Each line from the one that holds "Where should I" to the end of the records is to be retyped exactly. Pictures are not part of the copy.

- RECORDS FOR THE EXERCISE
________

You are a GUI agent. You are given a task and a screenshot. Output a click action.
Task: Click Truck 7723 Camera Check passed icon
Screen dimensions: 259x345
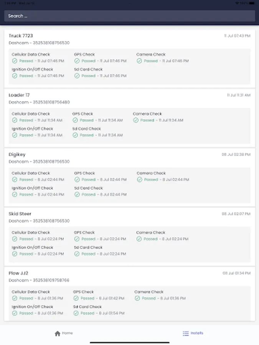pos(139,61)
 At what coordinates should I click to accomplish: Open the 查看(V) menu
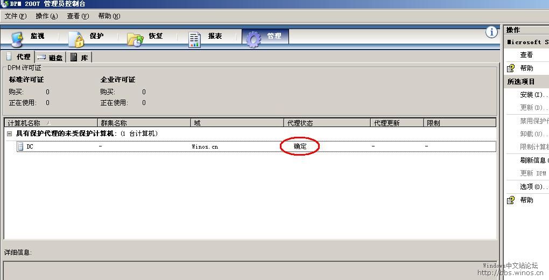[78, 16]
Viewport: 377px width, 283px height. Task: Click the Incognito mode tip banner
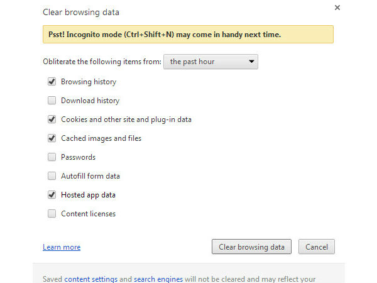click(188, 35)
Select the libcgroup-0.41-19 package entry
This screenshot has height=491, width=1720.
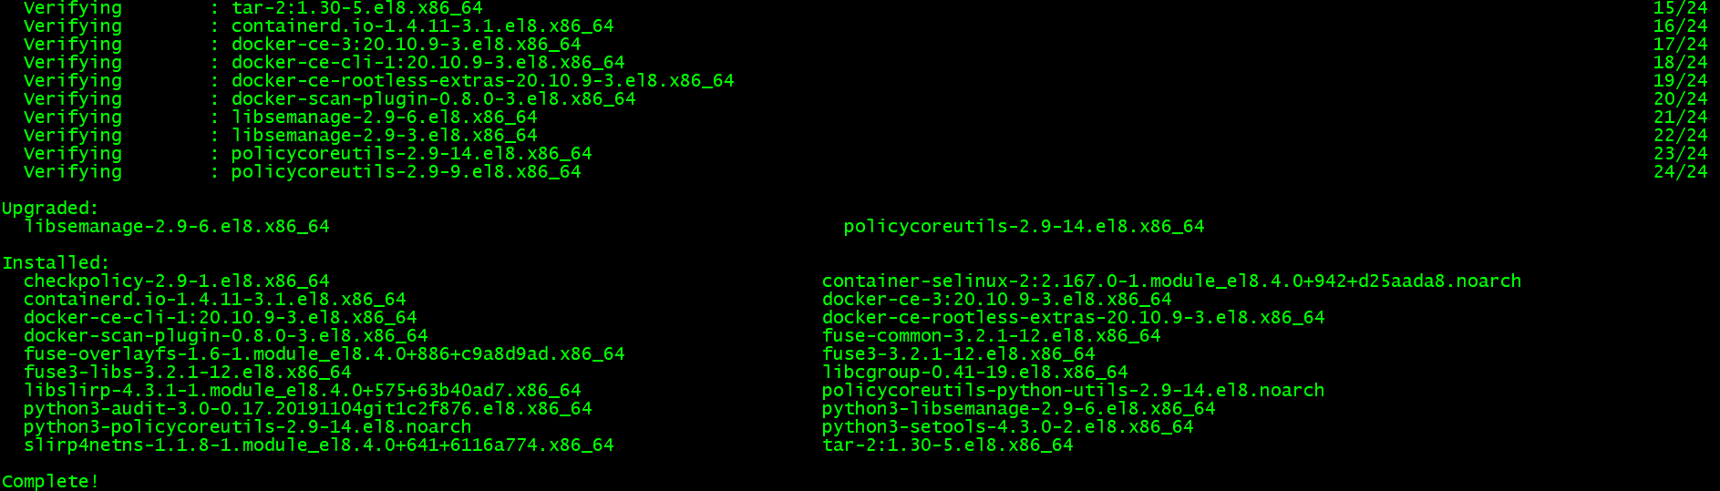tap(975, 373)
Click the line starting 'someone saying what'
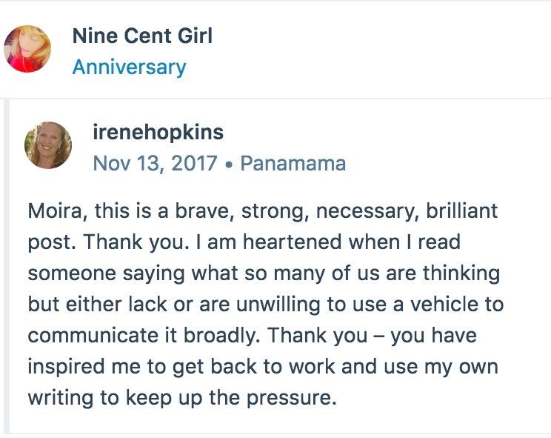The width and height of the screenshot is (551, 438). 263,273

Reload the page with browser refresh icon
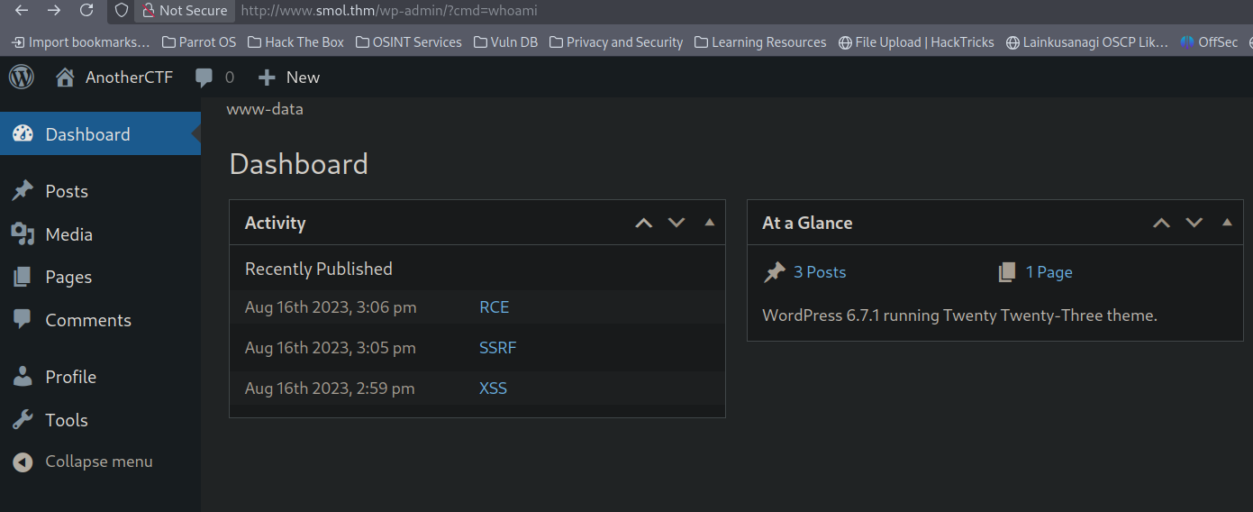pyautogui.click(x=86, y=11)
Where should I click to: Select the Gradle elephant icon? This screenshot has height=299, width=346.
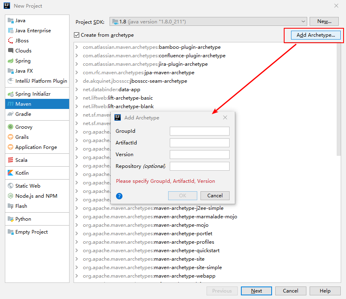tap(11, 114)

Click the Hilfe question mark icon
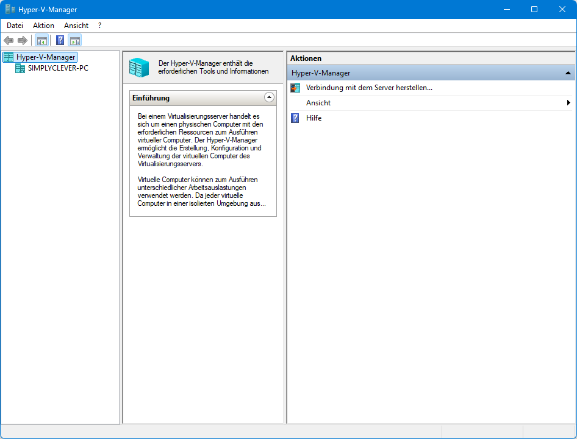pos(295,118)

________

- RESPONSE AREA
Where should I click to: Select the Gradle elephant icon? This screenshot has height=299, width=346.
tap(11, 114)

Click the Hilfe question mark icon
pos(295,118)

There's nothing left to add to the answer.